The Government is to target public sector buildings in a national energy efficiency drive as the EU separately plans an energy funding initiative for next year.
The UK plan aims to improve the energy performance in schools, hospitals and other public buildings over the next five years with a pledge to spend £295 million in improvements by 2020. The initiative, as part of the Spending Review, will be directed by the Department of Energy and Climate Change.
While not directly connected, the government initiative could be helped by a European Commission initiative next year that will ease access to funding for smaller energy efficiency projects, such as building renovations.
There is currently little detail about the DECC plans but it would seem logical that energy efficiencies would be achieved through a range of solutions that provide substantial savings with a close eye on cost.
Our energy-saving work with schools has demonstrated that impressive cuts in consumption can be made through straightforward, cost-effective measures such as installation of LED lighting.
We have helped schools to cut their energy consumption on lighting by more than half by retrofitting LED lighting and steered them through the complex maze of special interest-free funding, with repayments covered by savings on electricity bills.
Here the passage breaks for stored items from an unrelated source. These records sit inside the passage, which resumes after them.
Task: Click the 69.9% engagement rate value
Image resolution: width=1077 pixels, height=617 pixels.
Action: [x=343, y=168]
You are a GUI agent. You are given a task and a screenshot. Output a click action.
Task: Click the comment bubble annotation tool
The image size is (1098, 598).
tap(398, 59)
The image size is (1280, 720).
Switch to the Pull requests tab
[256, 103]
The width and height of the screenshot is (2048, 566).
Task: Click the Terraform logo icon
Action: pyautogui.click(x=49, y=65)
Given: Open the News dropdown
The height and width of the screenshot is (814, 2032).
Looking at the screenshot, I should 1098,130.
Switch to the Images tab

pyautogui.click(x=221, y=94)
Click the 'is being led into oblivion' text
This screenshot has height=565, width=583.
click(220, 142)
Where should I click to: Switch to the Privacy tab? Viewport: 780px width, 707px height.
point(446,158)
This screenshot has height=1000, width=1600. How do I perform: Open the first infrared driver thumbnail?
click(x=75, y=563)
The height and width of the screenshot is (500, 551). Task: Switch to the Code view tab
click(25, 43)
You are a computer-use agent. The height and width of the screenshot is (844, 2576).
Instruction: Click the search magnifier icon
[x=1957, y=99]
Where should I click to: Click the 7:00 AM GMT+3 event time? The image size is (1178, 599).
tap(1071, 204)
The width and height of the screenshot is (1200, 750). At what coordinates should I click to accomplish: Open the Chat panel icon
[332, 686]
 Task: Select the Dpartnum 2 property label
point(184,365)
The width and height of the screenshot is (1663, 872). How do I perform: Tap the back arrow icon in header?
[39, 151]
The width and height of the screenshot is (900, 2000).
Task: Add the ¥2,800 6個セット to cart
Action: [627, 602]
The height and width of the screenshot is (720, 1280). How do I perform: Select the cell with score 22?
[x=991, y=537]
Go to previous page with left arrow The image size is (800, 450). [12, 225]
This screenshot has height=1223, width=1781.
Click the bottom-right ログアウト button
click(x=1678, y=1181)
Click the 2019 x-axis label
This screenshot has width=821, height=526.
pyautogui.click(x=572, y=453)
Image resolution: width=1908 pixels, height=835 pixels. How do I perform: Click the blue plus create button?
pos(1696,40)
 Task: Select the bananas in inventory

With these savings available to every school, it is great to see any moves that support energy efficiency in the current austere climate both nationally and across the EU.
The European Commission plan is described as “a matter of priority” in a leaked draft of the upcoming State of the Energy Union Report.
According to an article in Next Energy News, EU leaders now broadly agree on strategy around energy supply shortages and the responses to climate change.
The Energy Union report draft also emphasises that member states will have to “accelerate their ambition levels” to hit 2020 goals.
A breath-taking €60-€100 billion of investment in EU buildings annually is essential to achieve EU 2020 energy efficiency targets of 20% compared to 1990 levels.
And the Energy Efficiency Financial Institutions Group advises that private investment in energy-efficient buildings renovation must rise five-fold over the next 15 years. It believes that a “historic level of public-private collaboration” is now essential to bridge the funding gap for energy savings projects.
EU leaders agreed in October to boost energy efficiency compared 1990 levels by 27% in the next 15 years and the current COP21 climate change conference in Paris give further impetus to carbon reduction strategies.
But up to now, the draft report says, “financing the required upfront energy efficiency investments remains a substantial challenge”.
It is a matter of size and scale apparently and by way of example, the European Investment Bank is hard pressed to fund smaller efficiency projects.
In response, the EU aims to launch a scheme in 2016 that will go some way to removing the obstacle of project size by allowing the grouping of a number of smaller projects to form an acceptably large and so fundable initiative.
The draft report says:
“This scheme should provide investors with better investment opportunities in energy efficiency and make capital better accessible for national, regional or local energy efficiency platforms and programmes.
“It will include strengthening technical and project development assistance and an increased use of off-the shelf instruments with conditions, notably in the area of buildings.”
The Nexus Energy article underlines that deep renovation of buildings could save billions of euros in electricity grid and generation investment but apparently implementation of the Energy Efficiency Directive and the Energy Performance in Buildings Directive by member states has been poor.
Under EU rules member states need to carry out energy efficient renovations on at least 3% of the buildings they own or occupy every year, while new buildings occupied or owned by public authorities will be required to be nearly zero energy by the end of 2018.